Der NSU-Untersuchungsausschuss im baden-württembergischen Landtag: eine Bilanz aus erster Hand

Nach einleitenden Worten von Prof. Dr. Kinzig stellte der Referent, MdL Wolfgang Drexler, stv. Präsident des baden-württembergischen Landtags, vor einem breiten Publikum in der Universität Tübingen die wichtigsten Themenfelder des NSU-Untersuchungsausschusses vor. Aufgabe des Ausschusses war es, Fehler und Versäumnisse bei der Aufklärung des Mordanschlags in Heilbronn, u.a. auf die Polizeibeamtin Michèle Kiesewetter und Fehler in der Zusammenarbeit der beteiligten Behörden im Zusammenhang mit den NSU-Taten in Baden-Württemberg zu analysieren. Die Vorfälle sollten aufgearbeitet und Handlungsempfehlungen für die verschiedenen Gremien des Bundes und des Landes gegeben werden. Drexler berichtete, dass parteipolitische Streitigkeiten hinter die Aufklärungsarbeit zurückgetreten seien, was auch im Sinne der Angehörigen der Opfer gewesen sei. In 39 Sitzungen wurden 136 Zeugen und 18 Sachverständige vernommen sowie circa 500.000 Seiten Akten ausgewertet – die Arbeit des Ausschusses mündete in einen 1000-seitigen Abschlussbericht, der demnächst veröffentlicht werden soll.

Anhand einer Videosequenz des SWR zum Mordanschlag in Heilbronn erläuterte Drexler die Feststellung des Ausschusses, dass an der Täterschaft der NSU-Mitglieder Uwe Böhnhardt und Uwe Mundlos in diesem Fall keine Zweifel bestünden. Offen sei geblieben, ob es weitere Tatbeteiligte gegeben habe. Rassistische Strukturen innerhalb der baden-württembergischen Ermittlungsbehörden seien nicht festgestellt worden – allerdings kritisierte der Referent mit deutlichen Worten die mangelhafte Ermittlungstätigkeit der baden-württembergischen Behörden. So seien rechtsradikale Tathintergründe nicht hinreichend berücksichtigt worden. Sodann eröffnete der Vortragende eine erste Diskussionsrunde. Thematisiert wurde insbesondere ein etwaiger Vertrauensverlust der Bevölkerung in die Ermittlungsbehörden und die mit dem Untersuchungsausschuss verbundenen Kosten, die sich auf über 1,1 Mio. Euro beliefen.

Eine nächste Videosequenz zeigte den Fall des Aussteigers Florian Heilig, der in Bad Cannstatt am Tag seiner polizeilichen Vernehmung in seinem Auto verbrannte. Drexler stellte die mangelhaften Ermittlungen der Polizei heraus und berichtete, dass zentrale Beweismittel übersehen worden seien. Der Ausschuss geht jedoch, wie auch die Staatsanwaltschaft, von einem Suizid von Florian Heilig aus.

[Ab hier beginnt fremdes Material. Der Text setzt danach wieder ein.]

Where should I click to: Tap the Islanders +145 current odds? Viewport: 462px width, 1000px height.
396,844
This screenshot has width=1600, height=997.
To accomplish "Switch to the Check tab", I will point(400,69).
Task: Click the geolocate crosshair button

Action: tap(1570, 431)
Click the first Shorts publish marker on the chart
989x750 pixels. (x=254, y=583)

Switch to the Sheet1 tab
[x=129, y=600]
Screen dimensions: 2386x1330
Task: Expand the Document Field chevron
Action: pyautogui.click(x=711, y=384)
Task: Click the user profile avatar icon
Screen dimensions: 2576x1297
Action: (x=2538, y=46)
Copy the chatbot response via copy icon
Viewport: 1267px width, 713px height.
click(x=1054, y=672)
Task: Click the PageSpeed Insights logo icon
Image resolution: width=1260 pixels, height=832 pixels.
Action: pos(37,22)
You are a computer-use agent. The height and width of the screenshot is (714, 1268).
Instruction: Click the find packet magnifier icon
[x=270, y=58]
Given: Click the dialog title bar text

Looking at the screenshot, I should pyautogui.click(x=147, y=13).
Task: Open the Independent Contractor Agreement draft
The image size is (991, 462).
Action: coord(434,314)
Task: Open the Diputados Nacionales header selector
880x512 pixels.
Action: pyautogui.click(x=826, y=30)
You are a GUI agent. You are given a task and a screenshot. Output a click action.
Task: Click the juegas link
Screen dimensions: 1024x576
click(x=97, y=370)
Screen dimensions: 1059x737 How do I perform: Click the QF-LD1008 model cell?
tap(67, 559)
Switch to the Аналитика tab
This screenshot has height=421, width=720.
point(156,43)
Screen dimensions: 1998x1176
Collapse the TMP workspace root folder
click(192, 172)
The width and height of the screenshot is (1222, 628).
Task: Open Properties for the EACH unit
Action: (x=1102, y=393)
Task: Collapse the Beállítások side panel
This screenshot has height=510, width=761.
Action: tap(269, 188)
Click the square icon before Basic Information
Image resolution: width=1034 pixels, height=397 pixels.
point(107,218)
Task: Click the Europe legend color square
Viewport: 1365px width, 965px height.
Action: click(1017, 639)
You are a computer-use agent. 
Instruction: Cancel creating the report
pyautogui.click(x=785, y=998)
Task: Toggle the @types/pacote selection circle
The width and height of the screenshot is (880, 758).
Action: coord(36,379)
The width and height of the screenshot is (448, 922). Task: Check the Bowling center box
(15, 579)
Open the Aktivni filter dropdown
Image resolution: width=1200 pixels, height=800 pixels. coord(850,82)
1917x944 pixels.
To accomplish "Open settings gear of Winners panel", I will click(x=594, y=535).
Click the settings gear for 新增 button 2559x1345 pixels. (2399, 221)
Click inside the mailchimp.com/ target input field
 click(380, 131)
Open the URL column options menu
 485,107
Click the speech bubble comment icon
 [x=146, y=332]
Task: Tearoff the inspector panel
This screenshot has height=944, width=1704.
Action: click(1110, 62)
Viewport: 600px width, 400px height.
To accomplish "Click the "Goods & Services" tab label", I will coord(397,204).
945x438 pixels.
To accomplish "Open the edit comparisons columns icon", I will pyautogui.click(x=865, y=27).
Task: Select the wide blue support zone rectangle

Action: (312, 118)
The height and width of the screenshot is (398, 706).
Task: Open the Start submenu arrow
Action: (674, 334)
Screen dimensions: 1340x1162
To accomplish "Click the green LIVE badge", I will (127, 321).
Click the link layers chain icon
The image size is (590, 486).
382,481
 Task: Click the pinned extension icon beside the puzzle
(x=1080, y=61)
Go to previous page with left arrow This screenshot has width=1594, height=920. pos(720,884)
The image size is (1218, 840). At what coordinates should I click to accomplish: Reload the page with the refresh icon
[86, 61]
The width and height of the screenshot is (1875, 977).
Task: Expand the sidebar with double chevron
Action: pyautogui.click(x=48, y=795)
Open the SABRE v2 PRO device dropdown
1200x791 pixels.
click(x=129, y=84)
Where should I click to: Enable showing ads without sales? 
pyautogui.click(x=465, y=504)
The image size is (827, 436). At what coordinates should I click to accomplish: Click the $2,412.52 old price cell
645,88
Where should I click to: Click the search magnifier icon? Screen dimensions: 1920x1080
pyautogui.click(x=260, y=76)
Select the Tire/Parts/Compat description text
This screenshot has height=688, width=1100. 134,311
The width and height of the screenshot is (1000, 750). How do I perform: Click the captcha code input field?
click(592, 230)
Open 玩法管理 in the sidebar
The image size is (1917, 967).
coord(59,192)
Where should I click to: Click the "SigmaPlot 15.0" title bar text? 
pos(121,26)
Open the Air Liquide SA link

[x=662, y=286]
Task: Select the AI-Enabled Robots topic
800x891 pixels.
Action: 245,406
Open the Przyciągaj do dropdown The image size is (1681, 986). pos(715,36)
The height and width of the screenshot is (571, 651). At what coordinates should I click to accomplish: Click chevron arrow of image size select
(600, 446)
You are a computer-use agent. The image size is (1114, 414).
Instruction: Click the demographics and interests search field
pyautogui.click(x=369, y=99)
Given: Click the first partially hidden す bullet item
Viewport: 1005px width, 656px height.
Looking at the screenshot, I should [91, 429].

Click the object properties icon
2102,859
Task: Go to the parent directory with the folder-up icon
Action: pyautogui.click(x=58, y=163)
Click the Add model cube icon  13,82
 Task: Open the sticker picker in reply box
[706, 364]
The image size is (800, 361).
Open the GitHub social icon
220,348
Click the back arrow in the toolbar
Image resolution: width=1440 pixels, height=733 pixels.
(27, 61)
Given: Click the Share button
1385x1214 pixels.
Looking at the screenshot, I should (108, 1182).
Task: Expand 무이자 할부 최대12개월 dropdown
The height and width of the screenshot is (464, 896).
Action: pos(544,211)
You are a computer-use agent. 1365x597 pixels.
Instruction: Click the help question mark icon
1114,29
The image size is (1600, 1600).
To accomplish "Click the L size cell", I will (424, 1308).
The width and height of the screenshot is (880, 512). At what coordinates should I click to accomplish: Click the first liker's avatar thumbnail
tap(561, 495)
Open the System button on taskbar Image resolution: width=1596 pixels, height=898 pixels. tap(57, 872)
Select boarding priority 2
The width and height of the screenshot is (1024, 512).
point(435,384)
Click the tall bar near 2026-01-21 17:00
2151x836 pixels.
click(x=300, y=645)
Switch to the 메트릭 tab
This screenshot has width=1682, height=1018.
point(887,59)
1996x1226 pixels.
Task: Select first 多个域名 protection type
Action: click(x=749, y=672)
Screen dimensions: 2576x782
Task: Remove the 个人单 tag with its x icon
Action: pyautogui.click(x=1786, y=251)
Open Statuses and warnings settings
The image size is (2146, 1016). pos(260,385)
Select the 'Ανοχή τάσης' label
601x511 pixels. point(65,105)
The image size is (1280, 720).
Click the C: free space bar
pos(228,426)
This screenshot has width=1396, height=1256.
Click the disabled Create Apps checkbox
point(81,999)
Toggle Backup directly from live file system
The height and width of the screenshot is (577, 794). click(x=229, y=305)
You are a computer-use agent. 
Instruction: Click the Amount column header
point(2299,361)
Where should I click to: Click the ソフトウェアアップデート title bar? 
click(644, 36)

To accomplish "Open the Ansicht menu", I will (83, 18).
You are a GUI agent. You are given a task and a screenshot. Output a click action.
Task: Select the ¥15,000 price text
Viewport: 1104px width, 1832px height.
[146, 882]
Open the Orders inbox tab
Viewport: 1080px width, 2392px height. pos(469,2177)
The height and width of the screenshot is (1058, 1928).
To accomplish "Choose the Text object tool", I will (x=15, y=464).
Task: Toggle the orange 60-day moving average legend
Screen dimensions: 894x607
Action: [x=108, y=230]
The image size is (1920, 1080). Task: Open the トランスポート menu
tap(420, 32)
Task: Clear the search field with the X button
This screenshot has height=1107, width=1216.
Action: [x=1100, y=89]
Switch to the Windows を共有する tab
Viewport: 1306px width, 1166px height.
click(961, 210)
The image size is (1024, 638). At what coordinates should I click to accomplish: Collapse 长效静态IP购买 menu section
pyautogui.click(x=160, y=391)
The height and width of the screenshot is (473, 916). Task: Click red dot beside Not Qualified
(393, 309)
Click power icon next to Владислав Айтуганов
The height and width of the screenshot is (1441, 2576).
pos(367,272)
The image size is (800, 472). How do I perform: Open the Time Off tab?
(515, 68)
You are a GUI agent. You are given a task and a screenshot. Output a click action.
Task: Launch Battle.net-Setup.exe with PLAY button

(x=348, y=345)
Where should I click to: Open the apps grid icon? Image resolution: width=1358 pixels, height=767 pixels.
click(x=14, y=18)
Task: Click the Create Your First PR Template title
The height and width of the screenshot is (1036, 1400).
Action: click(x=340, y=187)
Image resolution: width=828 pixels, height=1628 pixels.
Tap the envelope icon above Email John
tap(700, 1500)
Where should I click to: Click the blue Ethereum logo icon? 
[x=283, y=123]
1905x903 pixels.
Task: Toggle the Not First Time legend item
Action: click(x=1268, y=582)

Gegenstand der weiteren Debatte waren insbesondere die Rolle des sog. Ku-Klux-Klans und sein baden-württembergischer Ableger, dem auch der Dienstvorgesetzte der ermordeten Polizeibeamtin Kiesewetter und drei weitere Polizeibeamte Baden-Württembergs angehört hätten. Disziplinarrechtliche Konsequenzen seien bei allen betroffenen Beamten ausgeblieben. Ein Bezug der Mitgliedschaft der Beamten zum Mordfall Kiesewetter habe jedoch nicht nachgewiesen werden können.

Der Referent schloss mit dem Hinweis, dass es Zeit sei für eine neue Fehlerkultur: Fehler sollten künftig benannt und dann auch abgestellt werden.